A box of glass eyes, eerily looking out at us from 100 years back. A postcard showing a soldier clasping his girlfriend to his chest as he heads off to war, she staring at him, lost in his eyes.
Sepia pictures of young men, of pals and families and pets. A child’s crayon drawing of destruction; an Alsatian dog cocking its leg and peeing on a helmet. And small souvenirs of conflict – a dented tin hat, the impression made by a lump of high speed shrapnel that did not kill; a cross that stopped a bullet, a battered, well-thumbed bookwith a cross embossed on its cover. – the detritus of war.
Three school children are standing in front of a huge screen, the width of the Exam Hall in Trinity College, Dublin, holding an iPad. On the screen, a tall carousel of images, stacked one on top of the other, turns slowly. The children, three girls from 5th class in St Raphaela's Primary School in Stillorgan, are completely absorbed by what's in front of them.
One touch on the iPad and an image bursts open. And with it, a description of what it is, the family or event to whom it is connected, and the person who donated it to the project. Also filling the room are period-appropriate sounds: music mingled with gunfire. A scratchy rendition of It's A Long Way To Tipperary mingles with gunfire and the dull thud of exploding shells. The children, three girls from 5th class in St Raphaela's Primary School in Stillorgan, are completely absorbed by what's in front of them.
Welcome to ECloud WW1, a 3-D virtual collection of eclectic items associated with the first World War, some official, many personal.
What is totally absorbing is to see how the two main protagonists 100 years ago – the British and Germans – represented the conflict to their respective audiences in so very similar terms. And how that conflict engulfed virtually an entire continent, one very, very different to the Europe familiar to the girls from St Raphaela’s.
The soldier hugging his girlfriend is not a Tommy from Monaghan or Manchester, but a young man from Germany. The fresh unbearably young faces staring out are as likely to be from Dortmund, as they are from Derby, or Derry.
The memorabelia comes from Europeana, an online digital archive whose offices are physically located in The Hague. A University of Hong Kong-based researcher in Trinity, Sarah Kenderine, has taken a tiny sample of what Europeana has amassed and strung together the carousel sample to illustrate how things connect – the official with the personal, the tiny family detail from a tumultuous global event, to the event itself, thereby making both accessible.
There are a number of items with Irish connections, including the story of the Rooney family from Clones in Monaghan, given to Europeana by a grandson, Kevin Maguire. Big Paddy Rooney, apparently a Catholic, was walking along the road towards the barracks to sign up for the war when Protestant Billy Lee saw him.
Where are you going, asked Billy. Big Paddy told him. “I’m going to join the British Army to go to the War,” he said.
“Hold on till I get my coat,” answered Billy, “and I’ll go with you.”
And so they did, just like that, seemingly on the spur of the moment.
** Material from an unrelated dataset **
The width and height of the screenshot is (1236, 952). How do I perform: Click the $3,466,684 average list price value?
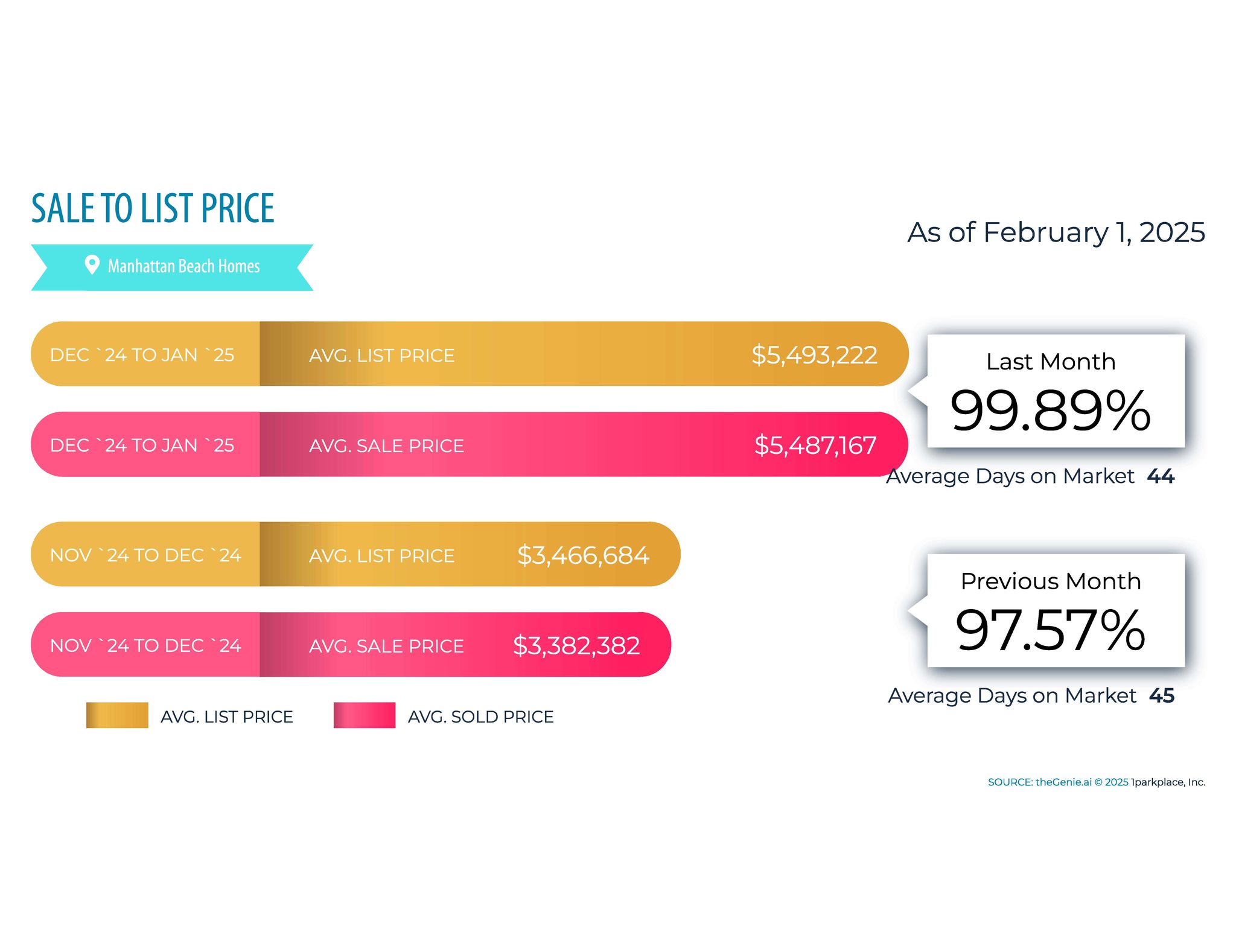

The pair of them off to war even though, half way to France, they had second thoughts and would have got out of it, had they been able.
The images, stories and sounds of the first war are part of Discover Research Night, which takes place tonight at 17 locations on the Trinity campus in central Dublin and on Dawson Street, in association with the Royal Irish Academy and the European Commissionmostly between 4pm and 11pm. All are open to the public and the overarching aim of the night, with researchers on hand, is to introduce people to research, what it is and how ordinary items, the stuff of own family history, have a value, one that is enhanced when the items are set beside others of a similar nature, as well as in the wider historical context of the events to which they are related.